Because it’s new, at first the virus was known simply as the “novel” coronavirus. Then the WHO named it SARS-CoV-2, given it shares so much of its DNA – about 75 per cent – with the SARS-CoV strain behind the SARS outbreak. The illness caused by this current strain is now called COVID-19.
Where did the virus come from?
The illness was first identified in a wet market reported to sell wild animals in the Chinese city of Wuhan. Unfounded theories that the virus is man-made quickly began to circulate online but scientists studying its genome already agree it came from animals – as more than 70 per cent of all new diseases emerging in humans do. Wild animals packed together and then butchered in live markets throughout Asia can be incubators for viruses to evolve and jump species barriers – SARS was traced back to a colony of bats but was believed to have passed into humans again in a wet market via the Himalayan palm civet, an ancient species of mammal eaten as a delicacy in China. And MERS also has bat origins but mostly spreads from infected camels, often in slaughterhouses. Bats are essential to many ecosystems we rely on but, through a lucky quirk in their immune system, they also carry a whole host of diseases that do not harm them. Early work suggests this new virus is 96 per cent similar to a SARS-like strain already discovered in bats a few years back, but experts think it likely first jumped into another animal, possibly the highly endangered and heavily trafficked pangolin, where it gained potency before passing into humans.

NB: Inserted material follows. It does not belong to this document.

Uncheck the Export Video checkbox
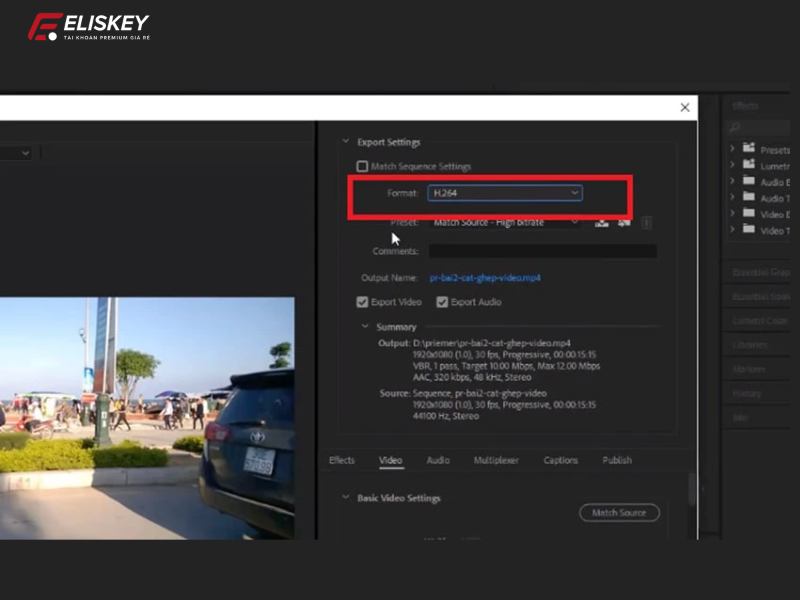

How does self-isolation work?
The question of who should practice this social distancing (everyone) versus who should seal themselves off completely has sparked some confusion. To stem the spread of COVID-19, millions of people infected or exposed around the world are also being urged to go into voluntary exile at home or in isolation wards. While some people have chosen to start home isolation themselves, thousands of others in Australia been already been issued formal notices to comply as states call in police to help enforce them.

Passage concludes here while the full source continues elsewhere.